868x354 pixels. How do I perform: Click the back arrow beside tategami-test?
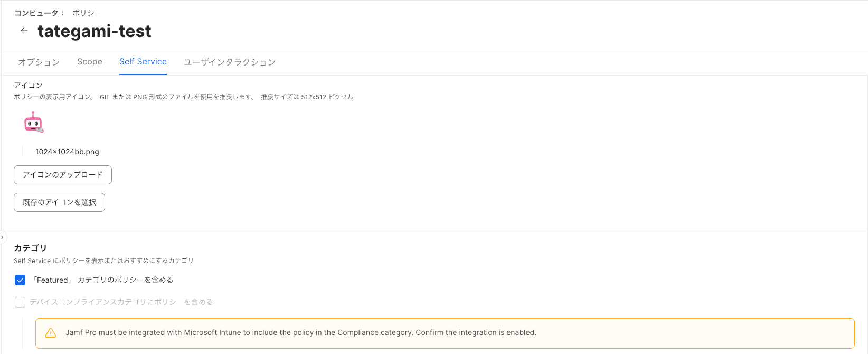24,31
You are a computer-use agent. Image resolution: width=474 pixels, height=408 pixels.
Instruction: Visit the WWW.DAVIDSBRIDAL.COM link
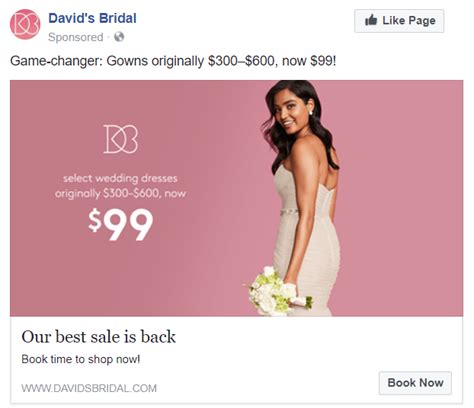89,388
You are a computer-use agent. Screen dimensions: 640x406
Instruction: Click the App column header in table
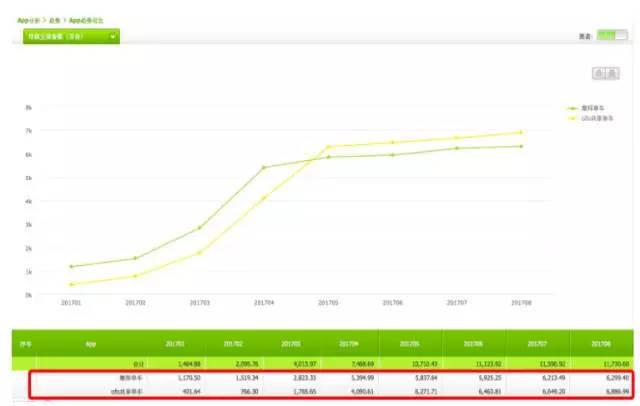91,344
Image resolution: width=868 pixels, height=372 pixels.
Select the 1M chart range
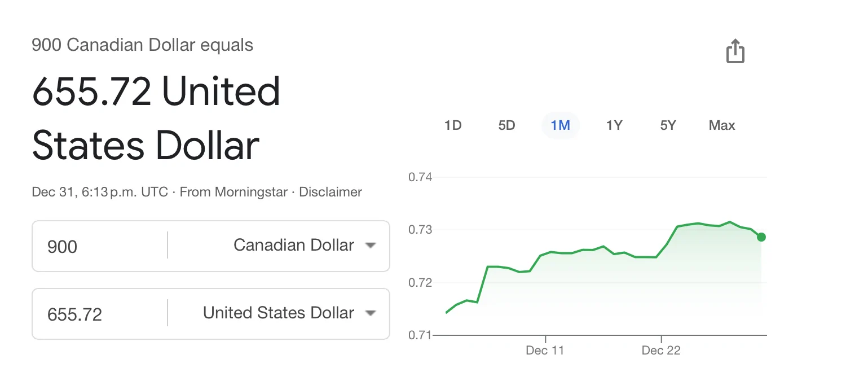pyautogui.click(x=561, y=125)
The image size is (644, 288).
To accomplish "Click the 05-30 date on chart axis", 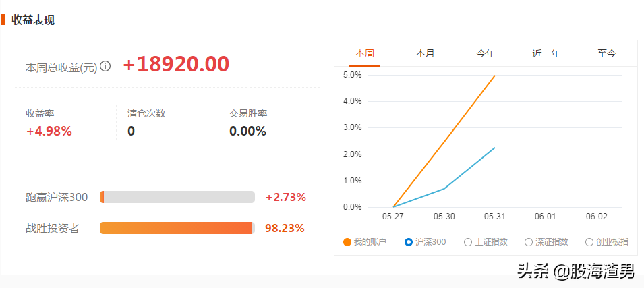I will coord(444,217).

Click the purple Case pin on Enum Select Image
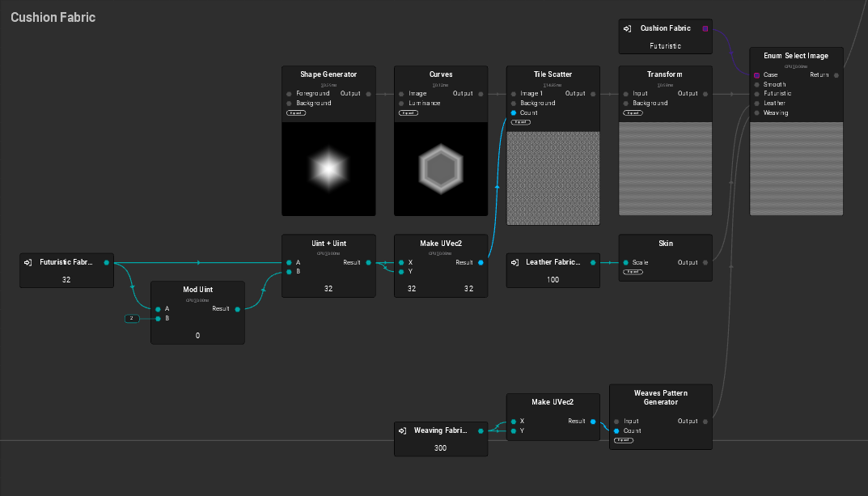pyautogui.click(x=756, y=75)
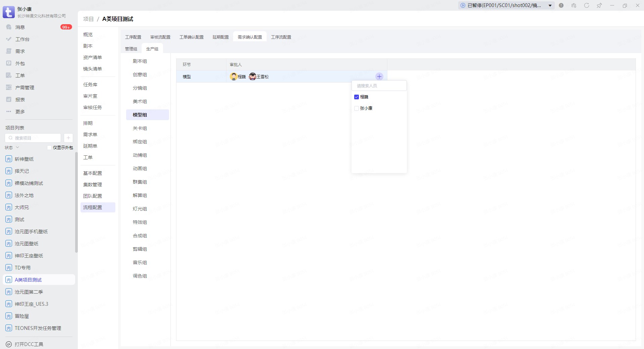The height and width of the screenshot is (349, 644).
Task: Switch to the 审核流配置 tab
Action: pos(160,37)
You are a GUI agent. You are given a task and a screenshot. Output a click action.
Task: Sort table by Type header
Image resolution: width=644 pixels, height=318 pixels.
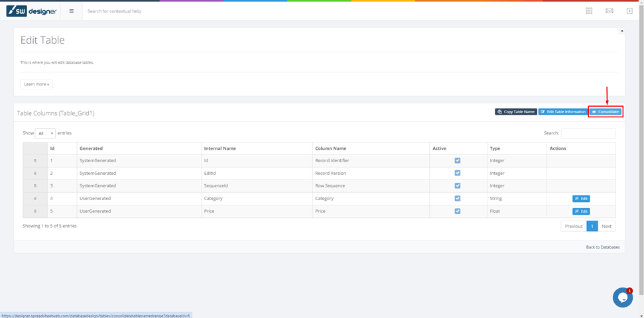[495, 148]
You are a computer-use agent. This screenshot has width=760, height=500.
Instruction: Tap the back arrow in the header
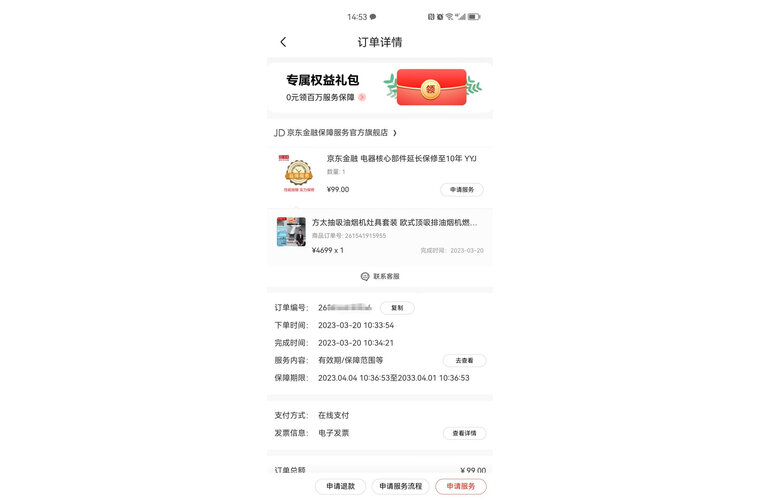[x=284, y=42]
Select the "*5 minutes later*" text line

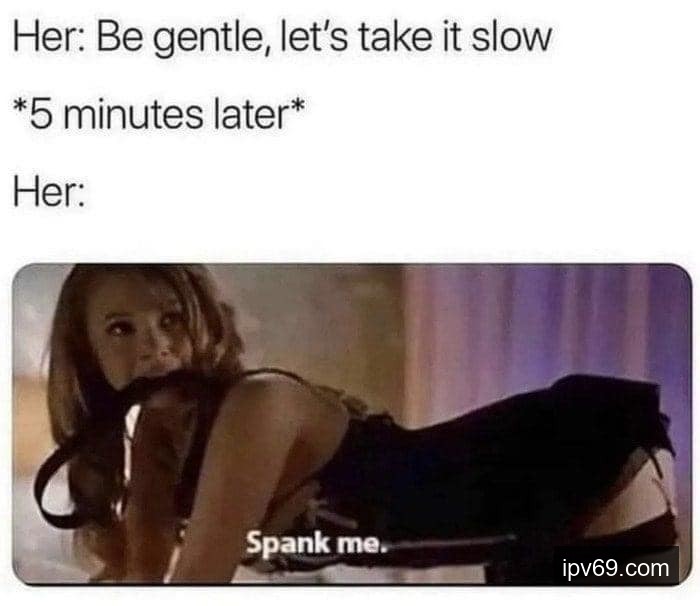coord(159,114)
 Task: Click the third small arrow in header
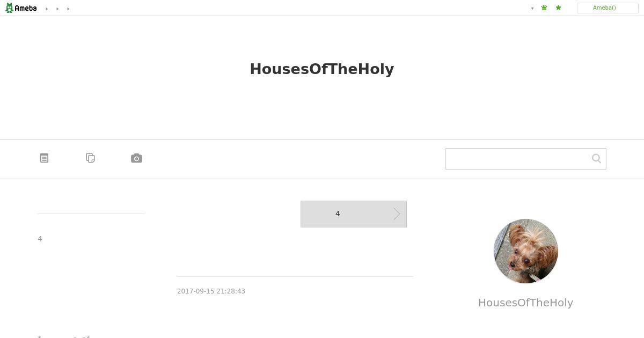68,9
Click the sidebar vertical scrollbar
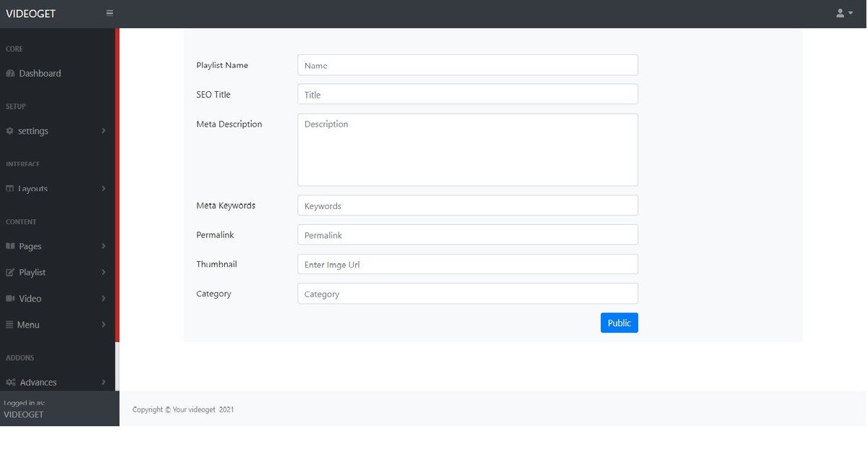The height and width of the screenshot is (468, 868). [x=117, y=181]
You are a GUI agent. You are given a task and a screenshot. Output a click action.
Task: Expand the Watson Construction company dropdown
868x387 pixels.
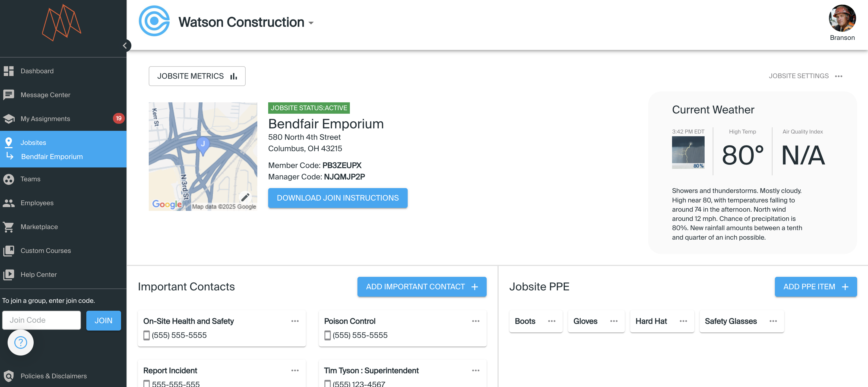[311, 23]
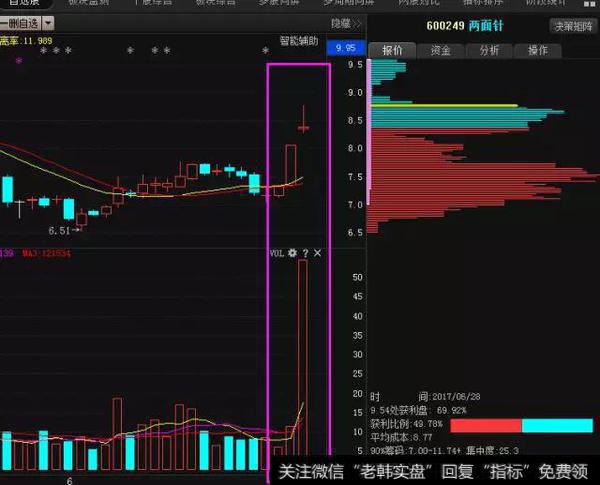Click the 9.95 blue price label
600x485 pixels.
(347, 47)
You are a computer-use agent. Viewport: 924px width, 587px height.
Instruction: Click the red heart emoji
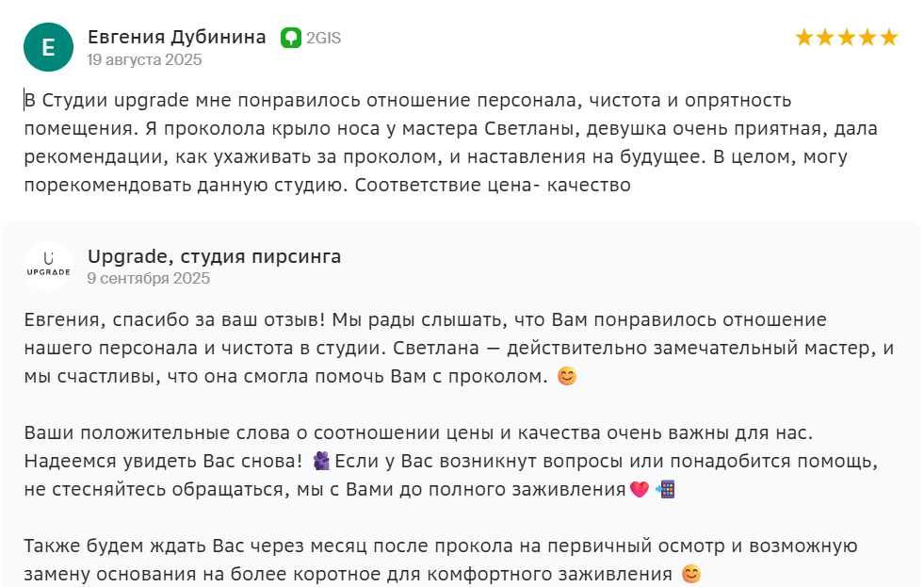tap(640, 490)
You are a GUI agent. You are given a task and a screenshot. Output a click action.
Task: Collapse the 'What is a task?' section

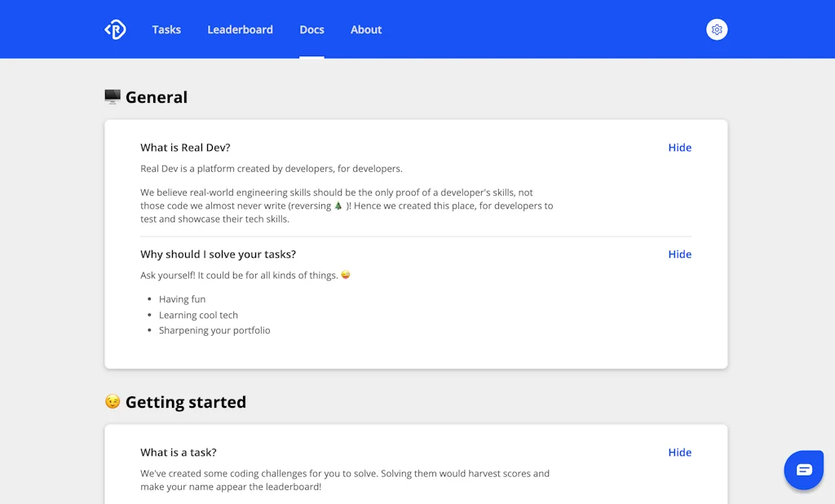coord(679,452)
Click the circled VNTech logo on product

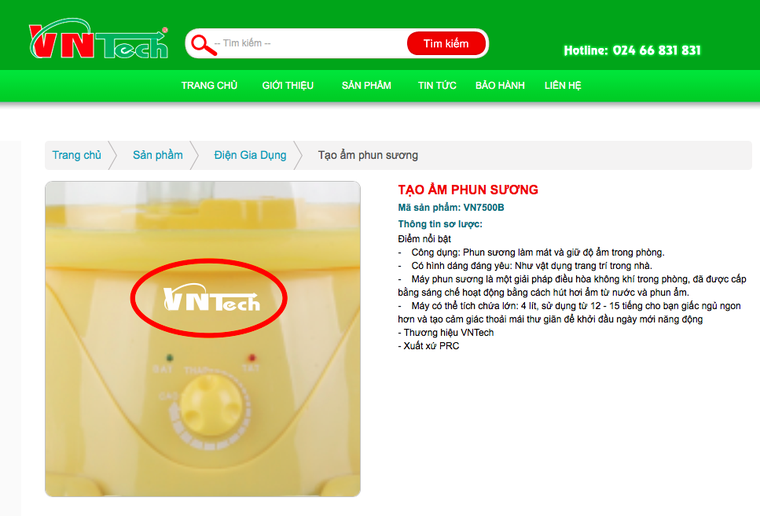coord(211,297)
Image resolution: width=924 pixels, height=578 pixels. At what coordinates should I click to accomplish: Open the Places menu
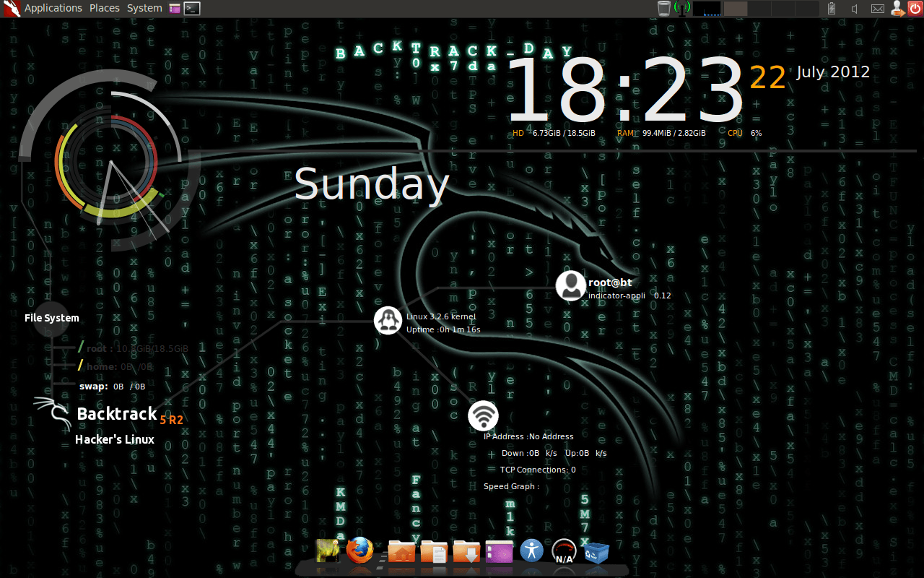click(x=104, y=8)
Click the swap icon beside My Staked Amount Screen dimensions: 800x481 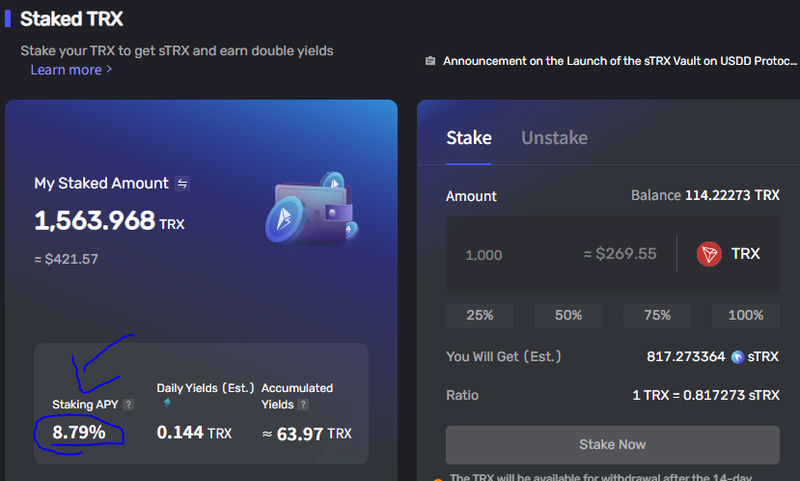point(182,183)
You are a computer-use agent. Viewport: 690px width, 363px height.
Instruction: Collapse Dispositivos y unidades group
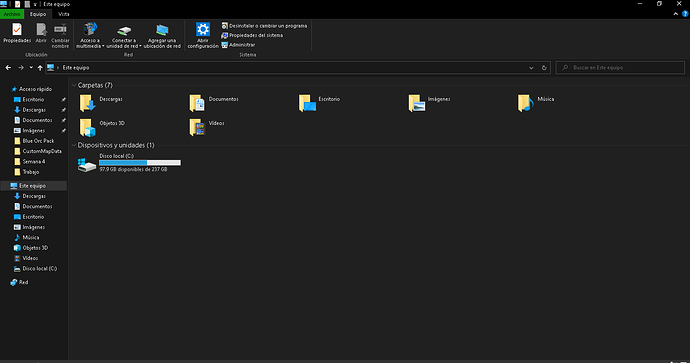[74, 145]
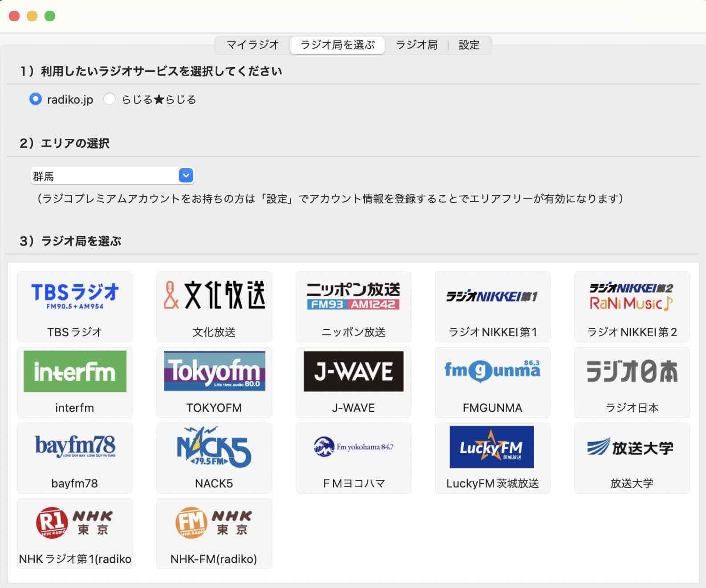Select the NHK-FM (radiko) station logo
The width and height of the screenshot is (706, 588).
coord(214,523)
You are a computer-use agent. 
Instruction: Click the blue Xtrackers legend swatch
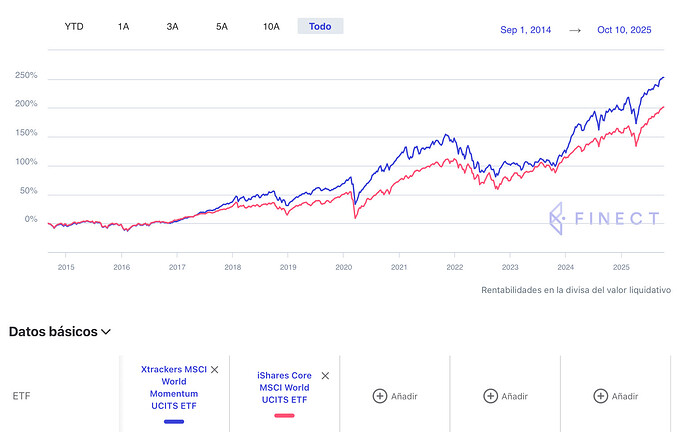pos(174,422)
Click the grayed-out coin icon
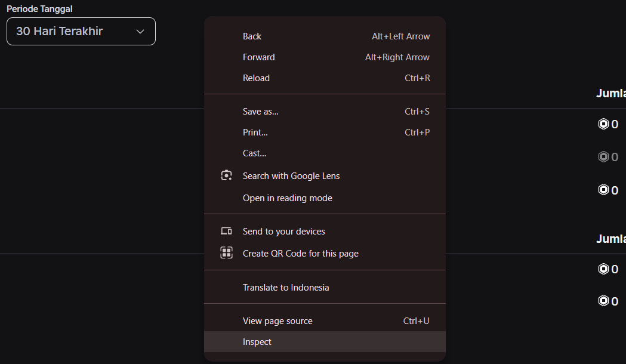The height and width of the screenshot is (364, 626). point(602,156)
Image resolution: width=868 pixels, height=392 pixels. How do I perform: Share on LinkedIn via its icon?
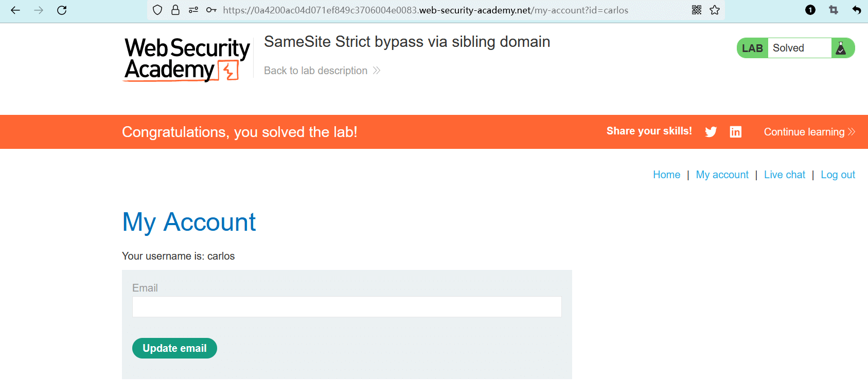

## WORK ITEM
Transcribe the listing above exactly, but only from the line with "Task: Click the third small arrow in header" through the line with "You are a computer-use agent. Viewport: 924px". Include both of those lines and omit the pictures.

## TASK ANSWER
 Task: Click the third small arrow in header
68,9
Click the sidebar vertical scrollbar
The height and width of the screenshot is (468, 868). [x=117, y=181]
You are a GUI agent. You are given a task and a screenshot. Output a click action.
Task: Expand the Watson Construction company dropdown
868x387 pixels.
[311, 23]
Click the 9.95 blue price label
600x485 pixels.
(347, 47)
You are a computer-use agent. Viewport: 924px width, 587px height.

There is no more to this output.